In the tail sampling pull request below, retype the passage from "[processor/tailsampling] Fixed sampling" to "are sometimes overcounted." word for word.

● Source passage
—————

[processor/tailsampling] Fixed sampling decision metrics #37212

yvrhdn · 2025-01-14T13:05:05Z

Description

Fixes some of the metrics emitted from sampling decisions. I believe otelcol_processor_tail_sampling_sampling_trace_dropped_too_early and otelcol_processor_tail_sampling_sampling_policy_evaluation_error_total are sometimes overcounted.

The bug: samplingPolicyOnTick creates a struct policyMetrics to hold on to some counters. This struct is shared for all the traces that are evaluated during that tick:

opentelemetry-collector-contrib/processor/tailsamplingprocessor/processor.go

Line 324 in 22c647a

metrics := policyMetrics{}

Each loop, the values of the counters are added to the metrics:

opentelemetry-collector-contrib/processor/tailsamplingprocessor/processor.go

Lines 340 to 344 in 22c647a

    
           tsp.telemetry.ProcessorTailSamplingSamplingDecisionTimerLatency.Record(tsp.ctx, int64(time.Since(startTime)/time.Microsecond)) 
        
           tsp.telemetry.ProcessorTailSamplingSamplingTraceDroppedTooEarly.Add(tsp.ctx, metrics.idNotFoundOnMapCount)

—————

● Provided data
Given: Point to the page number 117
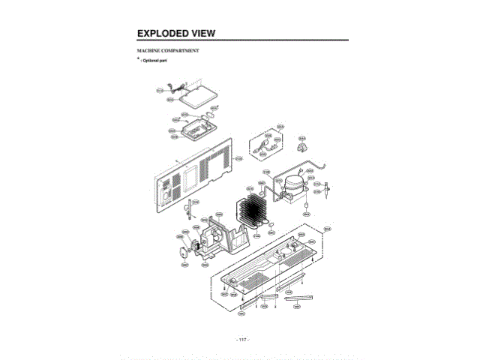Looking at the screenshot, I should [x=242, y=339].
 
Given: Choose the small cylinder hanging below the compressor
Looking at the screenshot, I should [x=306, y=204].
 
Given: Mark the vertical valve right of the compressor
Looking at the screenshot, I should [x=328, y=193].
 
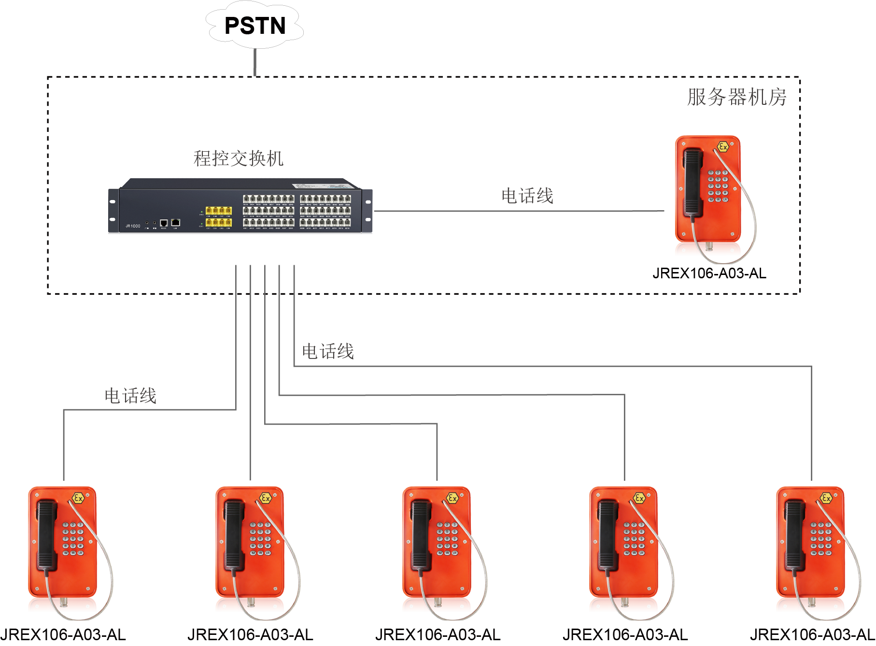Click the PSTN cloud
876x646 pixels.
click(x=254, y=26)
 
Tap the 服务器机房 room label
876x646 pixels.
click(x=736, y=97)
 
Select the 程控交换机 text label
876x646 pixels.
click(x=238, y=158)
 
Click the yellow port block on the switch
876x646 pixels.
click(x=219, y=216)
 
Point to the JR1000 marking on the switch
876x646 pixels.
click(x=133, y=226)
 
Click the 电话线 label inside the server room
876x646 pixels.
click(x=527, y=196)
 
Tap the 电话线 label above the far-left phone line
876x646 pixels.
click(x=130, y=396)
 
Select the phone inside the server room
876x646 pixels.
click(x=708, y=196)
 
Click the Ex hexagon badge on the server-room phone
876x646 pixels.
click(x=723, y=147)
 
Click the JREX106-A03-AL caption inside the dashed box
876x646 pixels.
click(x=709, y=273)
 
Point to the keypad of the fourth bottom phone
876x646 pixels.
click(x=634, y=538)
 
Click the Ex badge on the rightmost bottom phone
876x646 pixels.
click(x=826, y=498)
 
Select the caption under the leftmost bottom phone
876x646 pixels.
click(x=63, y=635)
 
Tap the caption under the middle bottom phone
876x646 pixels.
click(x=438, y=635)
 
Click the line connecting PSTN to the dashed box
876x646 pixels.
click(x=255, y=62)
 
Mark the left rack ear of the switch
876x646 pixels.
click(x=113, y=211)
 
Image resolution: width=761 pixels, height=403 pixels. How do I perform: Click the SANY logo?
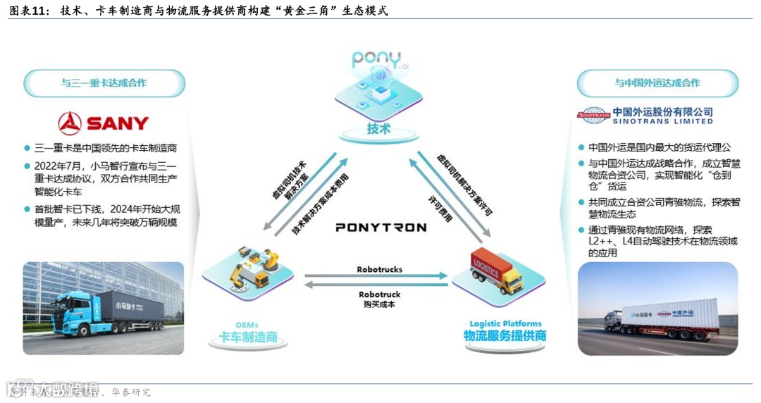[x=104, y=123]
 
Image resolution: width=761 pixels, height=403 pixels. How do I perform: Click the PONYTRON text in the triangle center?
[x=380, y=228]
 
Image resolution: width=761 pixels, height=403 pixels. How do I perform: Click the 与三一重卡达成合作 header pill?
[x=104, y=83]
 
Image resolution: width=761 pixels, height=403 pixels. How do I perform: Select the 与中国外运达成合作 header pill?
[x=657, y=83]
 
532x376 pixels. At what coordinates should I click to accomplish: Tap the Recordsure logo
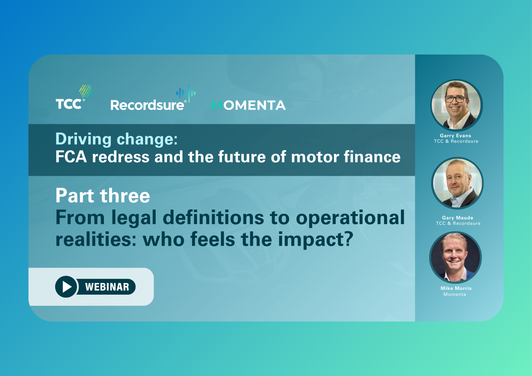[x=153, y=98]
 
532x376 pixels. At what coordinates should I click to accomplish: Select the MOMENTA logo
[x=248, y=105]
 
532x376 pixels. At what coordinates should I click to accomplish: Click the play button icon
[x=66, y=287]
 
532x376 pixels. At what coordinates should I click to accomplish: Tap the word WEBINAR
[x=107, y=287]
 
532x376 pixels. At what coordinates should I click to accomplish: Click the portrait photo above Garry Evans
[x=456, y=105]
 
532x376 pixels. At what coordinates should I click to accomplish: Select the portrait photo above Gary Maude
[x=457, y=183]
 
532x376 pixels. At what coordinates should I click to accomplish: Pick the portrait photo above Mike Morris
[x=455, y=257]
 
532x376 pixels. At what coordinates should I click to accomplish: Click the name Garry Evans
[x=455, y=136]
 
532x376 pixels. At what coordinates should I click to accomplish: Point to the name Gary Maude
[x=458, y=218]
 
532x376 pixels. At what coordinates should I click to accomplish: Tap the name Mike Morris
[x=456, y=288]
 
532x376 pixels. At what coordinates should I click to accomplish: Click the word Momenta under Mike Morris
[x=455, y=294]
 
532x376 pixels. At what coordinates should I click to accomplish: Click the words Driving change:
[x=117, y=139]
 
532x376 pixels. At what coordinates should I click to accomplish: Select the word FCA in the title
[x=71, y=157]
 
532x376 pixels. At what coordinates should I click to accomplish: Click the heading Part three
[x=103, y=196]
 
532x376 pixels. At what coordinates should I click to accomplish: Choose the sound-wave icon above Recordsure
[x=186, y=93]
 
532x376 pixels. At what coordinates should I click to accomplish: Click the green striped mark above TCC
[x=86, y=91]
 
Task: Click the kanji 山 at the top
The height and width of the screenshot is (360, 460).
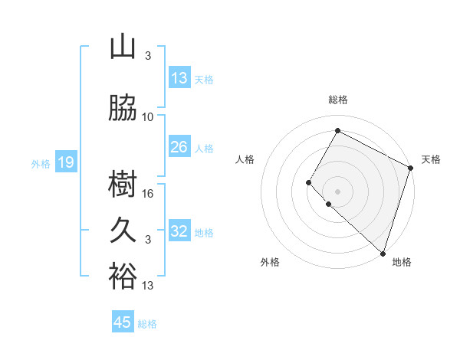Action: click(122, 47)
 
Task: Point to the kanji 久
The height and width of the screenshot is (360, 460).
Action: click(123, 231)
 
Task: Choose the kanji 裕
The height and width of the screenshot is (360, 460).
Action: click(123, 277)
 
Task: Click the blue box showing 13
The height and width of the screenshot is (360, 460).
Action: click(179, 78)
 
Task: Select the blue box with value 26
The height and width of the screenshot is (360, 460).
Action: click(179, 147)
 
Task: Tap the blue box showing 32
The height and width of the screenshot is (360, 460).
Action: click(179, 231)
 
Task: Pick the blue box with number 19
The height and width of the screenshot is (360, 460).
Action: click(65, 162)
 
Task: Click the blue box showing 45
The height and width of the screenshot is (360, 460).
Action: click(123, 322)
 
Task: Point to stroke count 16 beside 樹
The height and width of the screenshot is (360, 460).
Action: click(149, 193)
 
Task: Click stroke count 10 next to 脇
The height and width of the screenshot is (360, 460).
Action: click(148, 116)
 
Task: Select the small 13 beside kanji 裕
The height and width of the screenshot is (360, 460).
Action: click(148, 286)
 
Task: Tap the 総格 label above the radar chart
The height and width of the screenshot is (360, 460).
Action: click(337, 100)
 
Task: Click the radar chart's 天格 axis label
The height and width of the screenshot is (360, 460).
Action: click(431, 159)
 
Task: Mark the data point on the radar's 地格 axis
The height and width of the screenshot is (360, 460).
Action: click(383, 254)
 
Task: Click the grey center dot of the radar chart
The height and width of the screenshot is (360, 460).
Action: click(337, 191)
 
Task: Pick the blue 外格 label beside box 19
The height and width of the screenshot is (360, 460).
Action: click(40, 163)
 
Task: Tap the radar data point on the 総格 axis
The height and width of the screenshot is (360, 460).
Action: click(337, 130)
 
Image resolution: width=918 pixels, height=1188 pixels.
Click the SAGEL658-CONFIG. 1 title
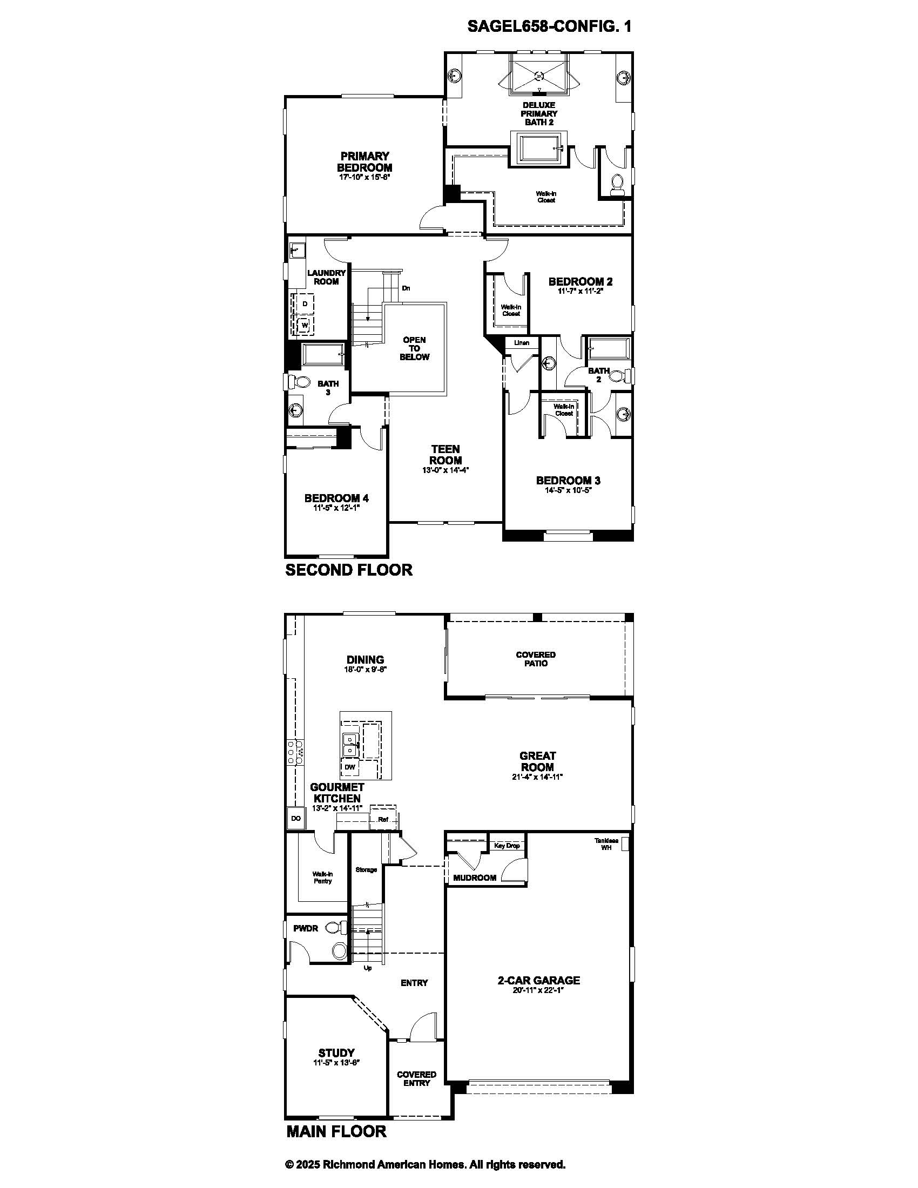[549, 26]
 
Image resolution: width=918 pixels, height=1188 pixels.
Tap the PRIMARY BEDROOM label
[364, 162]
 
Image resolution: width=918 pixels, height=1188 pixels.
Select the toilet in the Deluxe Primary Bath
[617, 185]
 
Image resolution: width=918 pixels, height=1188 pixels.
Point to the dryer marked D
[304, 303]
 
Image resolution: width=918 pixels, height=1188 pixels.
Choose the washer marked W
[304, 325]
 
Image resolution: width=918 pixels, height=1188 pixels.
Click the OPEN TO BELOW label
[414, 349]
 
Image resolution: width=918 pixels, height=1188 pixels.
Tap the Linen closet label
[522, 343]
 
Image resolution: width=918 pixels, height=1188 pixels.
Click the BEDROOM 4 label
[336, 498]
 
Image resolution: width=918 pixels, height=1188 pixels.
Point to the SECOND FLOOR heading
[349, 570]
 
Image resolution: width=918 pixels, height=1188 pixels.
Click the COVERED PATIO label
[536, 659]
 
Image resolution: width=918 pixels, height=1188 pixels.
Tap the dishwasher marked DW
[350, 767]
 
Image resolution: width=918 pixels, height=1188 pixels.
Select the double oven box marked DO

—————

● Written response
[processor/tailsampling] Fixed sampling decision metrics #37212

yvrhdn · 2025-01-14T13:05:05Z

Description

Fixes some of the metrics emitted from sampling decisions. I believe otelcol_processor_tail_sampling_sampling_trace_dropped_too_early and otelcol_processor_tail_sampling_sampling_policy_evaluation_error_total are sometimes overcounted.